Extracted text
----

Nemotron Nano 9B V2 API | AIMLAPI (original) (raw)

Nemotron Nano 9B V2

NVIDIA Nemotron Nano 9B V2 is a compact yet capable language model built to balance performance, efficiency, and accessibility.

Nemotron Nano 9B V2 API Overview

NVIDIA Nemotron Nano 9B V2 is a state-of-the-art large language model (LLM) designed for efficient and high-throughput text generation, particularly excelling in complex reasoning tasks. Leveraging a hybrid Mamba-Transformer architecture, this model balances inference speed, accuracy, and moderate resource consumption.

Technical Specifications

Architecture: Hybrid Mamba-Transformer
Parameter count: 9 Billion
Training data: 20 trillion tokens, FP8 training precision
Context window: 131,072 tokens

Performance Benchmarks

Reasoning Accuracy: Matches or exceeds similarly sized models across benchmarks like GSM8K, MATH, AIME, MMLU, and GPQA.
Code Generation: 71.1% accuracy on LiveCodeBench, supporting 43 programming languages.
Memory Efficiency: INT4 quantization allows deployment on GPUs with 22 GiB memory while supporting massive context windows.

Key Features

Hybrid Mamba-Transformer Architecture: Combines efficient Mamba-2 state space layers with selective Transformer self-attention to accelerate long-context reasoning without sacrificing accuracy.
High Throughput: Achieves up to 6x faster inference speed compared to similar-sized models, such as Qwen3-8B, in reasoning-heavy scenarios.
Long Context Support: Can process sequences up to 128,000 tokens on commodity hardware, enabling extensive document comprehension and multi-document summarization.

----

Dataset content

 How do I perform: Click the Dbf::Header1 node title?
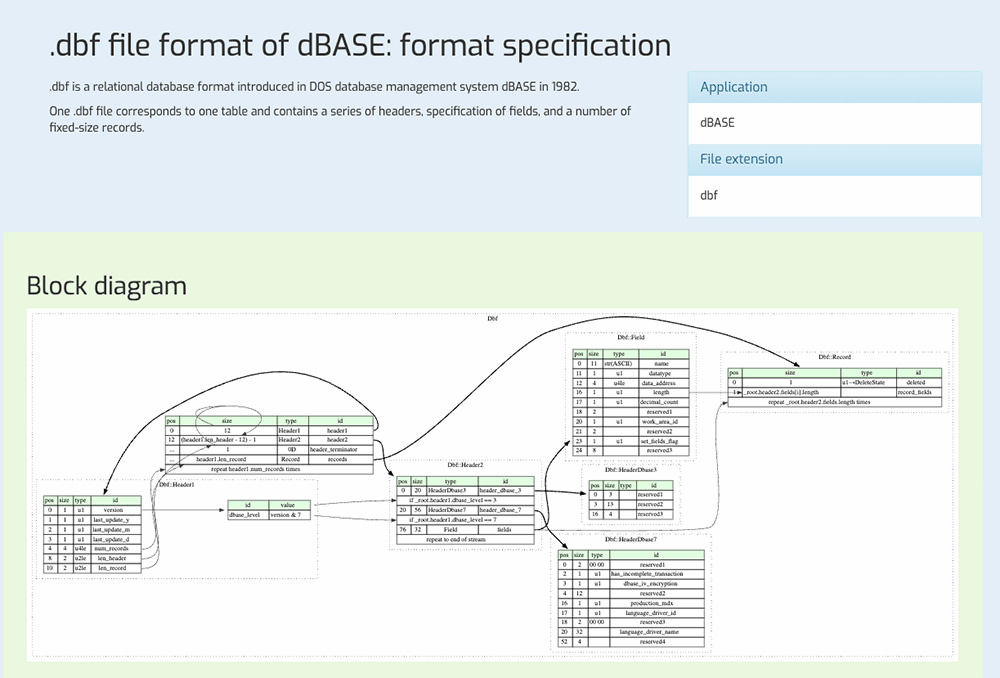click(177, 485)
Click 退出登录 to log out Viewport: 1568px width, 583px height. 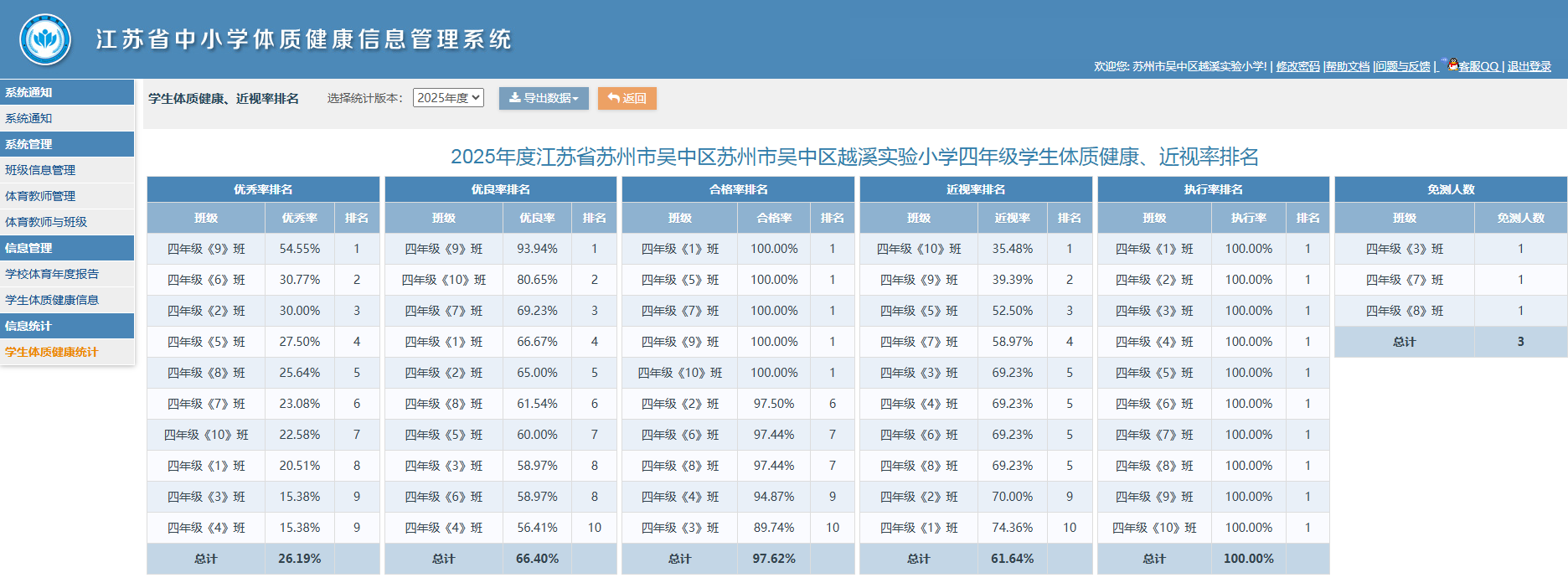(1529, 66)
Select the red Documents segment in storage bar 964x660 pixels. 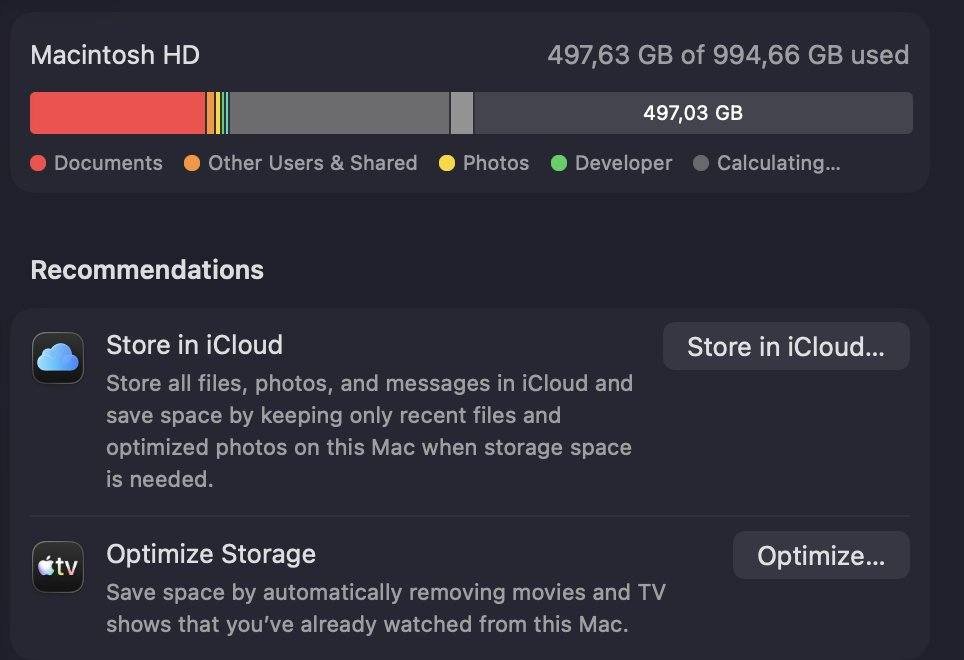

----

To do
A. Copy the passage of the Nemotron Nano 9B V2 page starting with "Architecture: Hybrid Mamba-Transformer" and going on through "43 programming languages.".
B. Continue the Nemotron Nano 9B V2 page from the point where it stops.

Per-task outputs
A.
Architecture: Hybrid Mamba-Transformer
Parameter count: 9 Billion
Training data: 20 trillion tokens, FP8 training precision
Context window: 131,072 tokens

Performance Benchmarks

Reasoning Accuracy: Matches or exceeds similarly sized models across benchmarks like GSM8K, MATH, AIME, MMLU, and GPQA.
Code Generation: 71.1% accuracy on LiveCodeBench, supporting 43 programming languages.

B.
Nemotron Nano 9B V2 API Pricing

Input: $0.05486 / 1M tokens
Output: $0.21944 / 1M tokens

‍

Code Sample

Comparison with Other Models

vs Qwen3-8B: Nemotron Nano uses a hybrid Mamba-Transformer architecture replacing most self-attention layers with Mamba-2 layers, resulting in up to 6x faster inference on reasoning-heavy tasks. It supports extremely long contexts (128K tokens) on a single GPU versus Qwen3-8B’s conventional transformer design with shorter context windows.

vs GPT-3.5: While GPT-3.5 is widely adopted for general NLP tasks with broad integration, Nemotron Nano 9B V2 specializes in efficient long-context reasoning and multi-step problem solving with better throughput on NVIDIA hardware.

vs Claude 2: Claude 2 focuses on safety and instruction-following with broad conversational abilities, but Nemotron Nano places more emphasis on mathematical/scientific reasoning and coding accuracy with dedicated controllable reasoning budget features.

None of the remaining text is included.